SOURCE DOCUMENT ▸

————

Key Properties / Rules

Activation	Range	Vanishing Gradient?	Common Use Case
ReLU	[0, ∞)	No (for positive inputs)	Default for hidden layers
Sigmoid	(0, 1)	Yes	Binary output layer
Tanh	(-1, 1)	Yes (but milder)	RNNs, some gates
Softmax	(0, 1), sums to 1	N/A	Multi-class output layer
GELU	(-∞, ∞)	No	Transformers
Leaky ReLU	(-∞, ∞)	No	ReLU but no dead neurons

Why It Matters

Vanishing gradients kill training in deep networks. Sigmoid's max derivative is 0.25. In a 10-layer network: 0.25¹⁰ ≈ 10⁻⁶. The gradient for the first layer is essentially zero — it stops learning. This is why ReLU dominates: its derivative is 1 for active neurons, so gradients don't shrink as they travel backward.

Dead ReLU problem. If a neuron's input is always negative, its output is always 0 and its gradient is always 0. The neuron is "dead" — it can never recover. Large learning rates can cause this. Leaky ReLU (max(0.01x, x)) avoids it by keeping a small negative slope.

Softmax is only for the output layer. It computes global probabilities that sum to 1. In a hidden layer, this would create weird dependencies between neurons that scale with each other. Hidden layers use ReLU or GELU to keep activations independent.

Common Pitfalls

Using sigmoid in hidden layers. It worked in the 1990s on shallow nets. In deep nets, it kills gradients. Use ReLU or GELU instead.
Forgetting activation functions entirely. A network with no activations is just matrix multiplication — it can only learn linear relationships, no matter how many layers it has.
Applying softmax before CrossEntropyLoss in PyTorch. PyTorch's nn.CrossEntropyLoss applies softmax internally. If you apply softmax first, it gets applied twice, which breaks the math. Pass raw logits to CrossEntropyLoss.

————

TASKS FOR THIS EXERCISE ▸
A) Condense the paragraph beginning "Dead ReLU problem" in the activation function notes above into a short bulleted list that keeps its main facts.
B) Translate this sentence from the activation function notes into Spanish: "Vanishing gradients kill training in deep networks."

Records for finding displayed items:
————

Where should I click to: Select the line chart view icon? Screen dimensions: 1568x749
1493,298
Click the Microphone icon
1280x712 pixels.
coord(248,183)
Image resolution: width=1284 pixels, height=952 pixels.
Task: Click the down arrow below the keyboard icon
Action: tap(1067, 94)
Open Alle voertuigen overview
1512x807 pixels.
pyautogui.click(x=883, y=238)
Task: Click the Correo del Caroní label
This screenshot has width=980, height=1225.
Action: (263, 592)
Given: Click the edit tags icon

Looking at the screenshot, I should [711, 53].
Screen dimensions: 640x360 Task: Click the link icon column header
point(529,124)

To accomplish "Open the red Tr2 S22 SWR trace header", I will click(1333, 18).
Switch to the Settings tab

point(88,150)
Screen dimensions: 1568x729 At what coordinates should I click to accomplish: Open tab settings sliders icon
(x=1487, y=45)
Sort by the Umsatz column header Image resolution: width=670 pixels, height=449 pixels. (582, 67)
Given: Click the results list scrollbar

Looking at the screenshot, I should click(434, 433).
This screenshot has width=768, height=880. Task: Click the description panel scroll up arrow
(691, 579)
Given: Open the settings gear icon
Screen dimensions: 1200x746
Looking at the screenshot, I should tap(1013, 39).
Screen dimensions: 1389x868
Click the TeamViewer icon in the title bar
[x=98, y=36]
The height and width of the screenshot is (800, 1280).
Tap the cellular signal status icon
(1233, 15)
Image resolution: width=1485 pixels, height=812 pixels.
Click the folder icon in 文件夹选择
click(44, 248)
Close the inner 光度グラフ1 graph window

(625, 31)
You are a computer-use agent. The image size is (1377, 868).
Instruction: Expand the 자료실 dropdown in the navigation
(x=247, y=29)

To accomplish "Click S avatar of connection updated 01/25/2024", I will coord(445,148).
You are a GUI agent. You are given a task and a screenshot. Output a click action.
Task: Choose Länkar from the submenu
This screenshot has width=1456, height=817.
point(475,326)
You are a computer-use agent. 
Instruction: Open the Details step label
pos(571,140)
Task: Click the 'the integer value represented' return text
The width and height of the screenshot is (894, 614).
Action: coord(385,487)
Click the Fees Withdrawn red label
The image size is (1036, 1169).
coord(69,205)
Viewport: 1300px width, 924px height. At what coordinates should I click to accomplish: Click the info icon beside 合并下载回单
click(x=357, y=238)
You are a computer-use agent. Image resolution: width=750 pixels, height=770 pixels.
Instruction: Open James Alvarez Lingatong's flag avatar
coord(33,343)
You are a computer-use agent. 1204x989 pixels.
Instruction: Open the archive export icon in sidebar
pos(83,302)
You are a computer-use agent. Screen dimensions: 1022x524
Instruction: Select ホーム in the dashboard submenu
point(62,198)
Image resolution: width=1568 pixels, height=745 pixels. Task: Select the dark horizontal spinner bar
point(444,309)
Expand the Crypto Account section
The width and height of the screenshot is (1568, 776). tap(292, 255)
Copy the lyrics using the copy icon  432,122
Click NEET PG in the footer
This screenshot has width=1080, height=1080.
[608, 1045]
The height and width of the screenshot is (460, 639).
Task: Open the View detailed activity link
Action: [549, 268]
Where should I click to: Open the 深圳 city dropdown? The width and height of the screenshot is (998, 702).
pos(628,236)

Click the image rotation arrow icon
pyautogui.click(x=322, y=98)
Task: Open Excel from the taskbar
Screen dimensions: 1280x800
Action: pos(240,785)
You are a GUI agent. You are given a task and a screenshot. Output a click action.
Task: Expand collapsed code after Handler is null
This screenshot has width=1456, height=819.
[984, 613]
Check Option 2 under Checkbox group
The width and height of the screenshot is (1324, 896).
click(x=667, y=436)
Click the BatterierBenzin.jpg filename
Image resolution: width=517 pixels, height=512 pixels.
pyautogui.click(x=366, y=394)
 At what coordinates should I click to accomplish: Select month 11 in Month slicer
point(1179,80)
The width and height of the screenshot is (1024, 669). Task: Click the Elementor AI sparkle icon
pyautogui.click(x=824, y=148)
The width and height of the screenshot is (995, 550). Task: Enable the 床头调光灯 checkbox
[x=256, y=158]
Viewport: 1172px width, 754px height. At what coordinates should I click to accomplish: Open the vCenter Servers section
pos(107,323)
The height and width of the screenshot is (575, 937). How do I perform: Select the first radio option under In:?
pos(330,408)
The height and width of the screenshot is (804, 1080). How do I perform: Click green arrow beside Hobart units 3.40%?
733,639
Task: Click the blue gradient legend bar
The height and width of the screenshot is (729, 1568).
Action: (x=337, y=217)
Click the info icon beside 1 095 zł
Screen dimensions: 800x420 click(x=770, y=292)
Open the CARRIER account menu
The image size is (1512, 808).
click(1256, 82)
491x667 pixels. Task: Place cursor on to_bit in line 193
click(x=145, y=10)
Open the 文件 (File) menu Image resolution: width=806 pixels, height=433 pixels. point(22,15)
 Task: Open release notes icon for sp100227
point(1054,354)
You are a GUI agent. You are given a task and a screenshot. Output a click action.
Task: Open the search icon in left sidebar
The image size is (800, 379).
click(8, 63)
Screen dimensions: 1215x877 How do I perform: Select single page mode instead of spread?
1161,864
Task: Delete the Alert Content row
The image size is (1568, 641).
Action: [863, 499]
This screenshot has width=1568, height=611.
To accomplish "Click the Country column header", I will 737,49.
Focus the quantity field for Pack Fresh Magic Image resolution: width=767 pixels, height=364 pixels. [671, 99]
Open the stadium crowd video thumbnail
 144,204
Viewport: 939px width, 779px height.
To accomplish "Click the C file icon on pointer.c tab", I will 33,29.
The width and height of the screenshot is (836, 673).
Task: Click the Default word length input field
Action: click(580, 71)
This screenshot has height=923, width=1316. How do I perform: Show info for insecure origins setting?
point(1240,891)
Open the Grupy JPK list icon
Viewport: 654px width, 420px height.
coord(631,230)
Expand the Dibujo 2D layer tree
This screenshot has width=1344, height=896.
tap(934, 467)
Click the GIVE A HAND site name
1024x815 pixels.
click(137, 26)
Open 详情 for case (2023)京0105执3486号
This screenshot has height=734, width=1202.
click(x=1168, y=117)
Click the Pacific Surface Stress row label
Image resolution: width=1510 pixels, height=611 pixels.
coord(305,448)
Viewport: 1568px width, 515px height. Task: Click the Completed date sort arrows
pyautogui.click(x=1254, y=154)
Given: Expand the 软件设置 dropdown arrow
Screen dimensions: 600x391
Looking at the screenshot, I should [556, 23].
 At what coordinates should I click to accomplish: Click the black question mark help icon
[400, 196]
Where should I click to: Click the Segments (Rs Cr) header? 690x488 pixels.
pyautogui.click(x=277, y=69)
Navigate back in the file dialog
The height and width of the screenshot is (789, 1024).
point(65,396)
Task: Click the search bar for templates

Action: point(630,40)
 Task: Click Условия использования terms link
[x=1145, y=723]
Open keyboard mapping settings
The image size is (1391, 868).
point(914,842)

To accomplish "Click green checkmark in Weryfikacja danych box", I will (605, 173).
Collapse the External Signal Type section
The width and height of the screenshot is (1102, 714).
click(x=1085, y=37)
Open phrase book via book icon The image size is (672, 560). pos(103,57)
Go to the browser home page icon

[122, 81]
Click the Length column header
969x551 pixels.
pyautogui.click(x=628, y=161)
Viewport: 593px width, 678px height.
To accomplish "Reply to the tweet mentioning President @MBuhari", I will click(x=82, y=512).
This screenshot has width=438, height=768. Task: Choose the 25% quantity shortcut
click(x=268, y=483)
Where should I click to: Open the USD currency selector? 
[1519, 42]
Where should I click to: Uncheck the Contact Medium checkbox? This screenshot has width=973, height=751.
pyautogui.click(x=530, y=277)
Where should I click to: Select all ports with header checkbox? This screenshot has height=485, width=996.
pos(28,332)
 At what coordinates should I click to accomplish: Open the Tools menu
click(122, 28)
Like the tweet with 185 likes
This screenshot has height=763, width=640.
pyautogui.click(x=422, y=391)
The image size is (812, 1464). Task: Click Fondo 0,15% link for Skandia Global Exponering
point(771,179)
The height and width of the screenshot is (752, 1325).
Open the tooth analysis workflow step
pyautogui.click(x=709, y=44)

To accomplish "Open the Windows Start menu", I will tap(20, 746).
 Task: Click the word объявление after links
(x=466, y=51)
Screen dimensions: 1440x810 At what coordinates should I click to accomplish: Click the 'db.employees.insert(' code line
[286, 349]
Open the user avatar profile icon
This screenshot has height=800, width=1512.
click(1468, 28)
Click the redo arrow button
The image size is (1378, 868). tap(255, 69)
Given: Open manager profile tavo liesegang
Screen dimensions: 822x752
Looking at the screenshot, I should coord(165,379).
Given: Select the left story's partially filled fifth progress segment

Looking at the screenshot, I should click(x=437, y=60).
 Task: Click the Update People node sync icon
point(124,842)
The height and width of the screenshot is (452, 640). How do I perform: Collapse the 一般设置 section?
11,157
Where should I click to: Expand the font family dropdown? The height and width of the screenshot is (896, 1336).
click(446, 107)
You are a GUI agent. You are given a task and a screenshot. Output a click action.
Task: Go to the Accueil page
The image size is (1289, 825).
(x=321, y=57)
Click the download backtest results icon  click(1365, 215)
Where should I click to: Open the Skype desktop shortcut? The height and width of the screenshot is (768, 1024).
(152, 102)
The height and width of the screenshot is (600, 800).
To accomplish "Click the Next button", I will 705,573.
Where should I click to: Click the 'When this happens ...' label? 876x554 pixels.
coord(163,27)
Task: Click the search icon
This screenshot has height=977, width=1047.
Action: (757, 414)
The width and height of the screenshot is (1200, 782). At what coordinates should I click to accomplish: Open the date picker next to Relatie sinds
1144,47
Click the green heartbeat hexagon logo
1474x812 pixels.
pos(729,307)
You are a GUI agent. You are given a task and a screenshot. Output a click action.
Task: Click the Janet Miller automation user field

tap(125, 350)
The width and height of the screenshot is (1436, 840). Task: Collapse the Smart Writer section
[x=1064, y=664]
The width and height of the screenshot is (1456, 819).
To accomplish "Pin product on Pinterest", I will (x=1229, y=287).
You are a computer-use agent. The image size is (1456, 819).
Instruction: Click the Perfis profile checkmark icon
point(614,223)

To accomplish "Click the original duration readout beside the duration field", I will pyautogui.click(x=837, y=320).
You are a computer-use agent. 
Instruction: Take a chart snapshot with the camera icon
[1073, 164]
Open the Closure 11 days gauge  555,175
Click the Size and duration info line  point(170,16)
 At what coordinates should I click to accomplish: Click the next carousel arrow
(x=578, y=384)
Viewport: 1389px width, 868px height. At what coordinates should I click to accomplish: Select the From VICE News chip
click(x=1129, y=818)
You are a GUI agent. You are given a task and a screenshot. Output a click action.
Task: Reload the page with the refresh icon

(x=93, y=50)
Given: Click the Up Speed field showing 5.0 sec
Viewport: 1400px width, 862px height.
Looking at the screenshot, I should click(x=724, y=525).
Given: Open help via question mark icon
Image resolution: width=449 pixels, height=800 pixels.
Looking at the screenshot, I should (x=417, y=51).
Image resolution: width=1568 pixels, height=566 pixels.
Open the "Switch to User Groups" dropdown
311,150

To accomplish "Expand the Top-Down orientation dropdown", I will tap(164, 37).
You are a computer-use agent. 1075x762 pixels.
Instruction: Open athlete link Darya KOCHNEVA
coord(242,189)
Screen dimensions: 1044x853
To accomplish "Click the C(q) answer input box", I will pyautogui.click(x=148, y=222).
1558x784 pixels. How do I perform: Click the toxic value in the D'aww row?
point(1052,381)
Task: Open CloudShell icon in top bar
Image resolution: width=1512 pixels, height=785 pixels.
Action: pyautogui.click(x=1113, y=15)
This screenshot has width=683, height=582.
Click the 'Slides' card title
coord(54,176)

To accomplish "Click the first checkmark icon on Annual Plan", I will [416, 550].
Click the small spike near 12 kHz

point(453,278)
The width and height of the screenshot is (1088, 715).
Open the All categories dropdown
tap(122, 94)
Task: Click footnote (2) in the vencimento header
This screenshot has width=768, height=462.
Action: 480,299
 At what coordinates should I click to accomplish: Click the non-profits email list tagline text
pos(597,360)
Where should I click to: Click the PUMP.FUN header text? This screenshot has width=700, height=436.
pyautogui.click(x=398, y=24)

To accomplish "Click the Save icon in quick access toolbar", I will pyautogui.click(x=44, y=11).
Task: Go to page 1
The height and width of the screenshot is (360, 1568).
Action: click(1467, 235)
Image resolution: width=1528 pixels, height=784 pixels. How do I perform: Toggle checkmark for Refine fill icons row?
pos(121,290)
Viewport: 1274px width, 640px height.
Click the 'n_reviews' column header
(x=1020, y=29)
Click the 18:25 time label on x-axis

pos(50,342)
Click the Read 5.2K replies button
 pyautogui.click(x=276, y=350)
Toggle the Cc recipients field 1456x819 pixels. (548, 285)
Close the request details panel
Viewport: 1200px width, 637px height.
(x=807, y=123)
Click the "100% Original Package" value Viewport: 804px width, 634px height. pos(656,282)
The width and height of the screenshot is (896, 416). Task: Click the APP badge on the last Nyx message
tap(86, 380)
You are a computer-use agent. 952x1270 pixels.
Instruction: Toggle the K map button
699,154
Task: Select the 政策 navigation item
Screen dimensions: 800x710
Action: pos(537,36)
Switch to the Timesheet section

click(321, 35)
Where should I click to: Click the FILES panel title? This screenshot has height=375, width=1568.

————

EXERCISE RESPONSES ▸
A)
- A neuron whose input is always negative always outputs 0 and always has a gradient of 0.
- Such a neuron is "dead" and can never recover.
- Large learning rates can cause this.
- Leaky ReLU (max(0.01x, x)) avoids it by keeping a small negative slope.

B) Los gradientes que se desvanecen acaban con el entrenamiento en las redes profundas.